In an email to shareholders, as viewed by Bloomberg, the crypto investment firm said it is currently focused on “reducing operating expenses and preserving liquidity” in response to the current market environment.
Troubles for DCG
The FTX collapse exposed significant irregularities in Barry Silbert’s empire, with DCG at the receiving end of intense scrutiny. The venture capital firm owns several subsidiaries, including the world’s biggest digital asset manager, Grayscale, institutional lending company Genesis, and advisory company Foundry.

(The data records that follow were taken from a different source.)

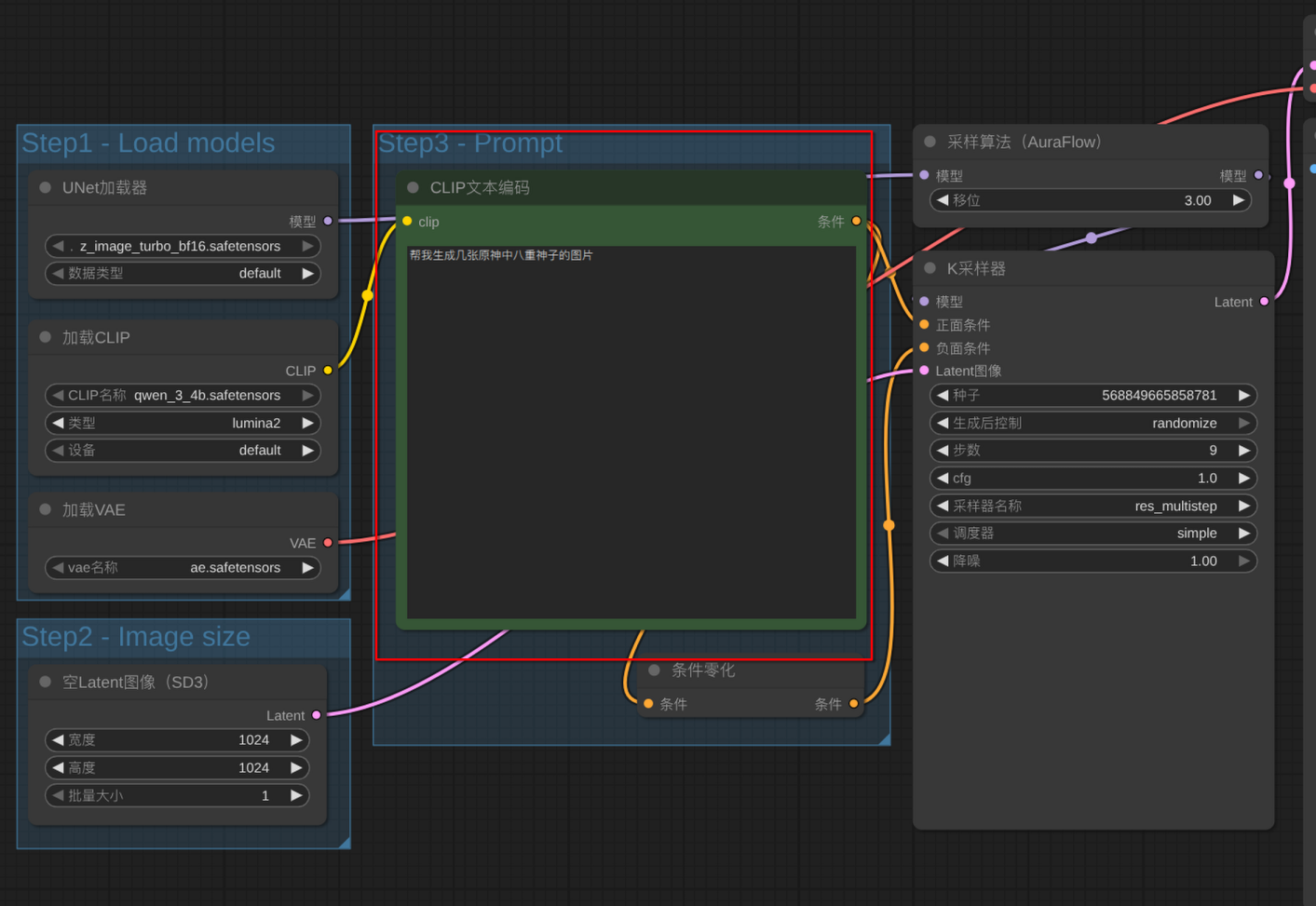Select the Step2 - Image size group title
This screenshot has width=1316, height=906.
(x=136, y=636)
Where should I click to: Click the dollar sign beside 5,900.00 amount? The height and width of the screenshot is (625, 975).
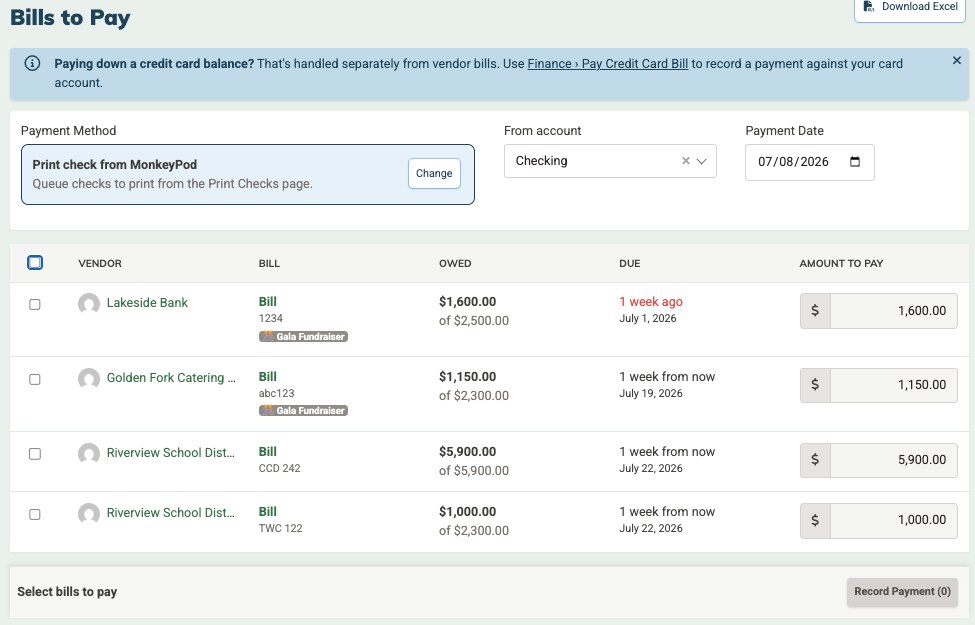[815, 460]
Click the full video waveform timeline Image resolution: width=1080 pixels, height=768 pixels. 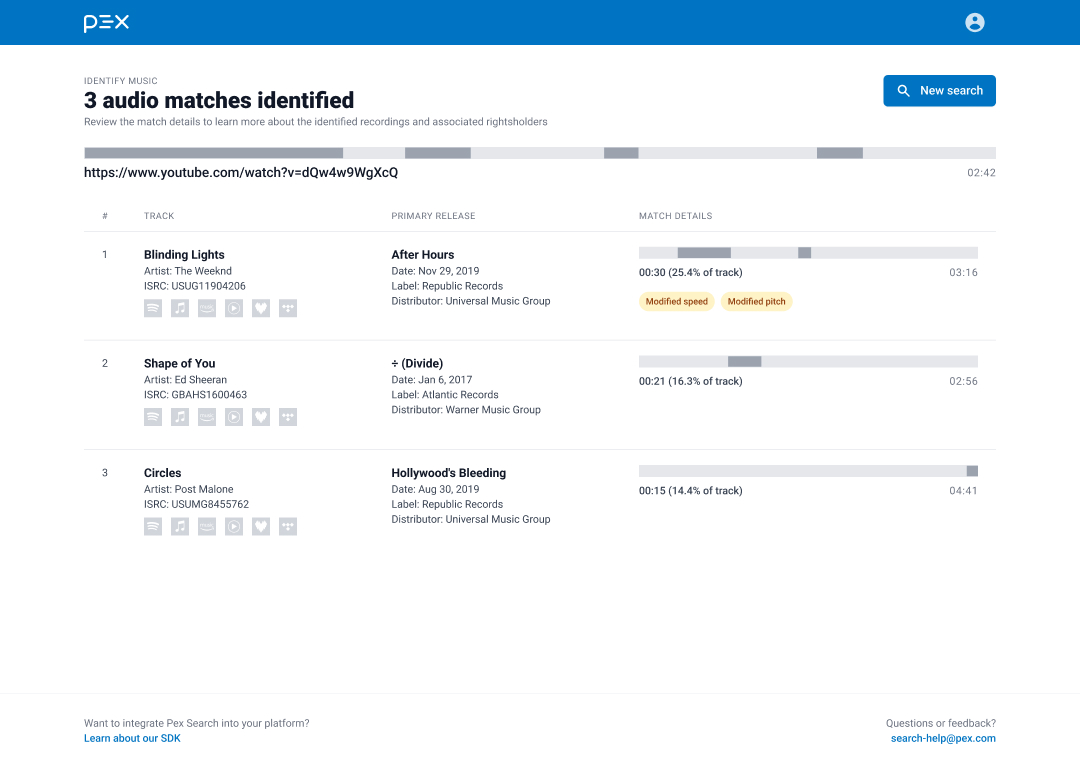tap(540, 153)
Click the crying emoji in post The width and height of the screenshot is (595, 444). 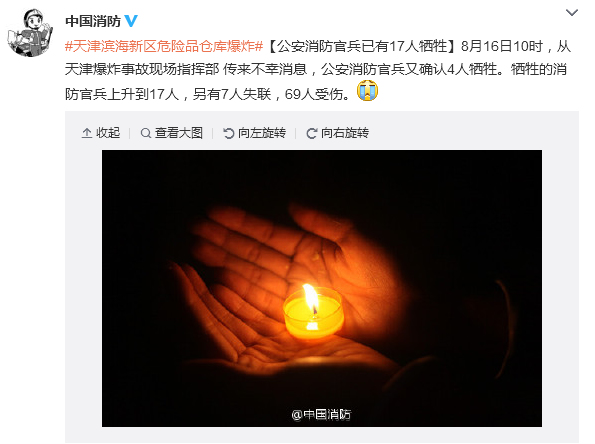367,91
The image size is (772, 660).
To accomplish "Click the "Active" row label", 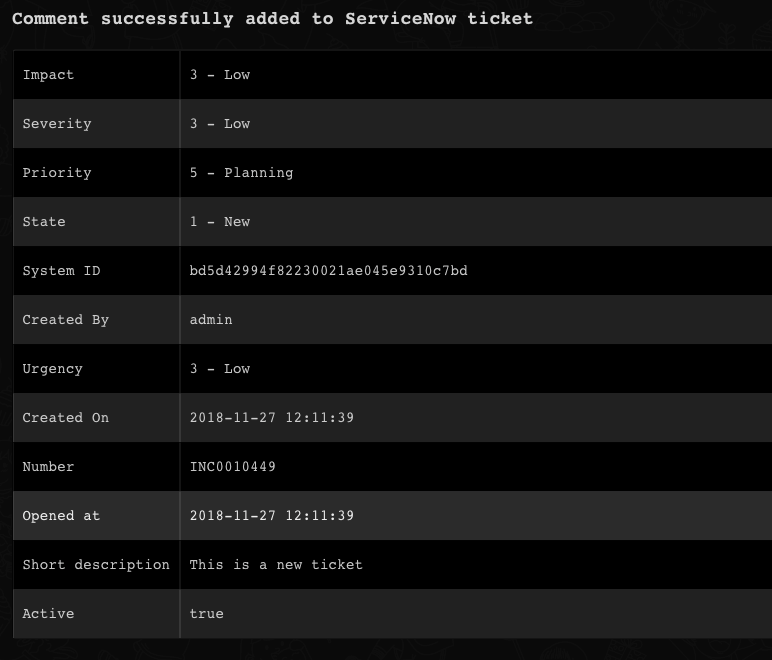I will [x=48, y=614].
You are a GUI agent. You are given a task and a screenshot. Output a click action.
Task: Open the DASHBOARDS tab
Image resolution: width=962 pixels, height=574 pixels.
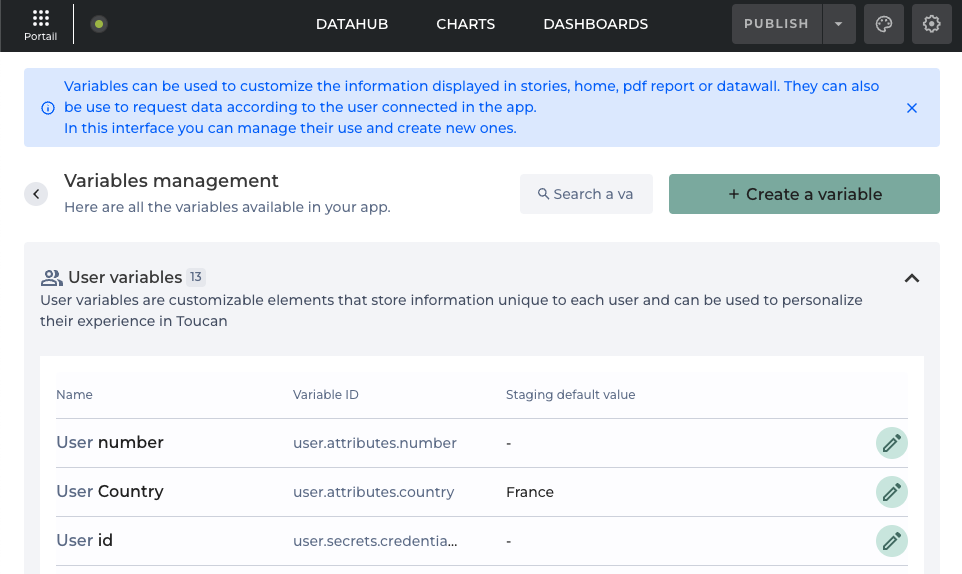[x=595, y=24]
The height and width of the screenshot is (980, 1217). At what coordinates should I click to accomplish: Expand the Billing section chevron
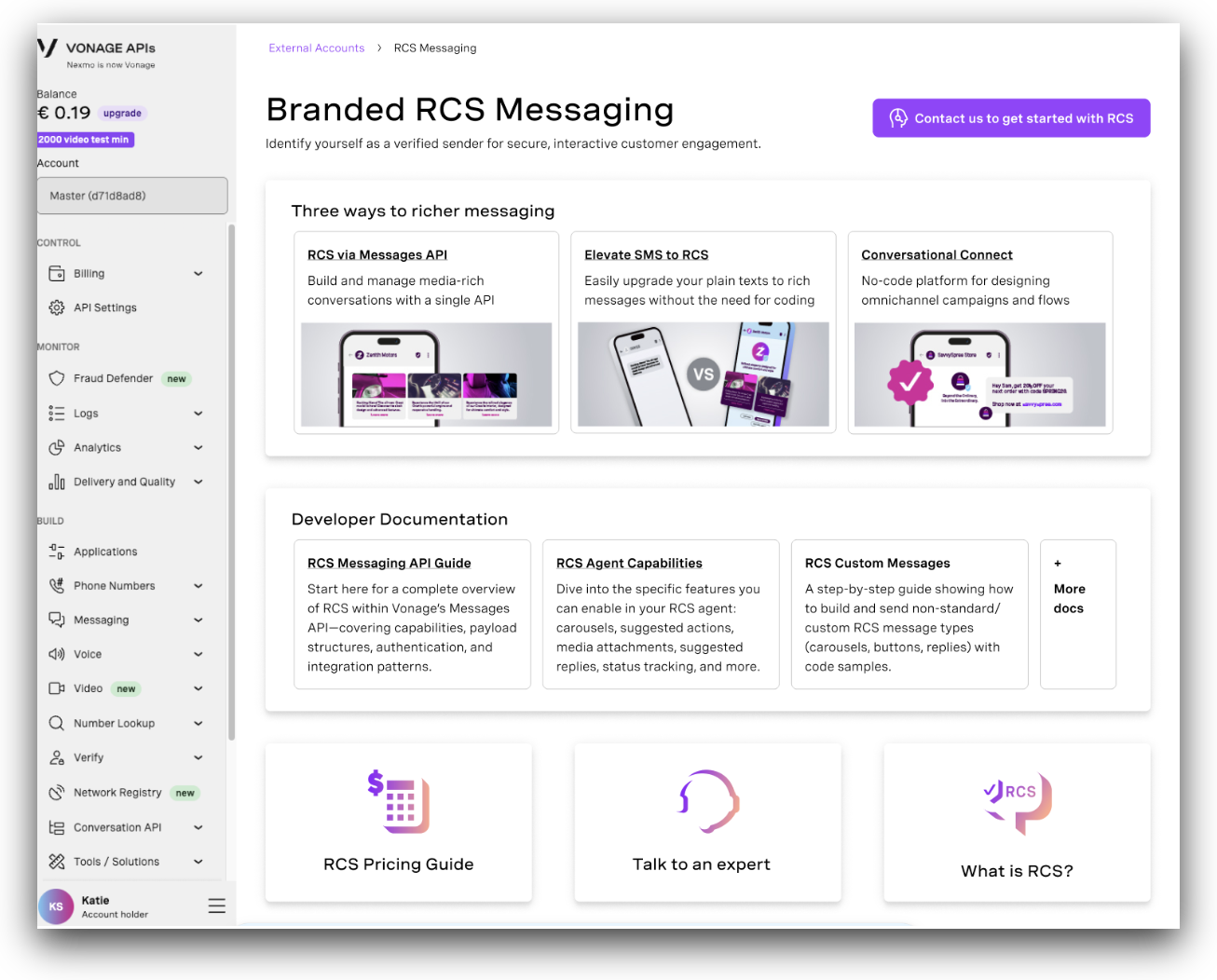point(198,274)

As a result of the financial distress, Genesis was forced to pause new loan originations and redemptions – a move that directly affected the Gemini Earn program. This subsequently escalated the battle with the co-founder of the crypto exchange, Cameron Winklevoss, who accused DCG of misrepresentation and accounting fraud and called for Silbert to step down.
It was earlier reported that Genesis owes users of Winklevoss’ high-yield savings product Gemini Earn $900 million. DCG and Gemini earlier assured investors that the two companies have been trying to find a solution.
SEC Targets ‘Gemini Earn’ Program
While the fate of the customer funds stuck in the Gemini Earn program continued to hang in limbo, the fallout between the two executives led Gemini to terminate its master loan agreement with Genesis, thereby “officially” ceasing the program. This move requires Genesis to return outstanding assets.
A day later, the US Securities and Exchange Commission (SEC) sued the two crypto firms for allegedly offering and selling unregistered securities to investors through the program. SEC Chair Gary Gensler stated,
“Today’s charges build on previous actions to make clear to the marketplace and the investing public that crypto lending platforms and other intermediaries need to comply with our time-tested securities laws. Doing so best protects investors. It promotes trust in markets. It’s not optional. It’s the law.”
Overall, Genesis is currently swimming in an astonishing debt of $3 billion, and in a bid to repay some of its debt, DCG was looking to sell off the crypto broker’s venture capital portfolios. As such, a New-York headquartered global investment bank – Moelis – was hired to explore options to cover part of Genesis’ debt crisis. However, talks of fresh capital injection into the crypto lender appear to be off the table.